# Task brief:
Repeat everything from the start of the items down to the line containing "What do you see at coordinates (326, 60)", substituting "Find" for "Where is" and leaving all else unchanged.

# Given information:
* * *

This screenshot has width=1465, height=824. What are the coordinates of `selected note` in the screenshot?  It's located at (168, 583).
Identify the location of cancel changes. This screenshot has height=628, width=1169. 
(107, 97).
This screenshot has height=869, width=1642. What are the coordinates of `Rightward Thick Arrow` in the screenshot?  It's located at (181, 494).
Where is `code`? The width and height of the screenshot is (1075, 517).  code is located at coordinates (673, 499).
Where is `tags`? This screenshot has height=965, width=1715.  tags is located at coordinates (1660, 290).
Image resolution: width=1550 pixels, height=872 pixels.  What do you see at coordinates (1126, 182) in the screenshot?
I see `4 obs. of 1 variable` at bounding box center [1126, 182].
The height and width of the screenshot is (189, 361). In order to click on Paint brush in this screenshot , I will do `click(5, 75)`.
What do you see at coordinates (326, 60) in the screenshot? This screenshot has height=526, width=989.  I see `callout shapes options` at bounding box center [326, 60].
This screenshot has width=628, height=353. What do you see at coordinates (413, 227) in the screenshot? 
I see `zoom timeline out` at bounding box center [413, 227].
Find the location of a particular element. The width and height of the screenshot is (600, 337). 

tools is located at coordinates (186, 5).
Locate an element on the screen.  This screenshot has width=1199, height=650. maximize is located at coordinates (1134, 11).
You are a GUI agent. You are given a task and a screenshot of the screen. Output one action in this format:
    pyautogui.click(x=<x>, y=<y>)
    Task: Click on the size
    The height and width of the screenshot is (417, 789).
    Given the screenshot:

* * *

# Correct response:
This screenshot has width=1465, height=824. What are the coordinates of `selected note` in the screenshot?  It's located at (168, 583).
Identify the location of cancel changes. This screenshot has height=628, width=1169. 
(107, 97).
This screenshot has height=869, width=1642. What are the coordinates of `Rightward Thick Arrow` in the screenshot?  It's located at (181, 494).
Find `code`? The width and height of the screenshot is (1075, 517).  code is located at coordinates (673, 499).
Find `tags`? This screenshot has height=965, width=1715.  tags is located at coordinates (1660, 290).
Image resolution: width=1550 pixels, height=872 pixels.  What do you see at coordinates (1126, 182) in the screenshot?
I see `4 obs. of 1 variable` at bounding box center [1126, 182].
The height and width of the screenshot is (189, 361). In order to click on Paint brush in this screenshot , I will do `click(5, 75)`.
What do you see at coordinates (326, 60) in the screenshot? This screenshot has height=526, width=989.  I see `callout shapes options` at bounding box center [326, 60].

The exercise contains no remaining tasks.